Sunday, April 27, 2014

“Be realistic: Plan for a miracle”

“Miracles are a retelling in small letters of the very same story which is written across the whole world in letters too large for some of us to see.” ― C.S. Lewis

Scripture Text: (ACTS 2:42-47)
They devoted themselves
to the teaching of the apostles and to the communal life,
to the breaking of bread and to the prayers.
Awe came upon everyone,
and many wonders and signs were done through the apostles.
All who believed were together and had all things in common;
they would sell their property and possessions
and divide them among all according to each one’s need.
Every day they devoted themselves
to meeting together in the temple area
and to breaking bread in their homes.
They ate their meals with exultation and sincerity of heart,
praising God and enjoying favor with all the people.
And every day the Lord added to their number those who were being saved.
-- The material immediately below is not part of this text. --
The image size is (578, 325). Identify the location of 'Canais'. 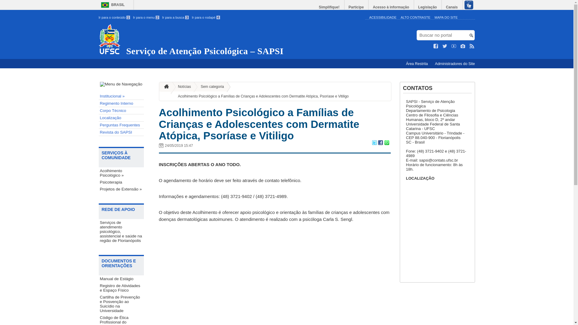
(452, 7).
“Miracles.” What does this word bring to mind for you? Spectacular healings? Multiplication of food? Suspension of the laws of nature? Signs and wonders relegated to biblical times? As Catholics, we have living proof that miracles are not things of the past. Every time a new saint is canonized, we are reminded that miracles still happen. We see in these saints evidence of God breaking into our world and transforming people in concrete ways!

Today we celebrate the canonization of Popes John XXIII and John Paul II, two modern-day examples of God’s power to perform miracles—and not just the physical healings that have been attributed to their intercession. Who could deny the miracle of John XXIII opening the Church to the modern world and speaking timeless truths in a new way to a world that desperately needed it? Countless lives were changed around the globe because of what he did. Countless people—unbelievers as well as believers—stood in awe of how vital the Church is and how active a role it can play in the world. And who could not but stand in awe of the largely bloodless way that the walls of communism came down during the papacy of John Paul II? Or think of the lives that were touched when they saw him forgive the assassin who tried to kill him. The world looked on in amazement!

As we are inspired by the lives of these two holy popes, we know there’s always more of God’s mercy. Even now, two thousand years after Christ’s birth, we see just the beginnings of how God wants to inspire awe in the world! So together let’s celebrate the new saints -  John XXIII and John Paul II—and let’s keep expecting miracles!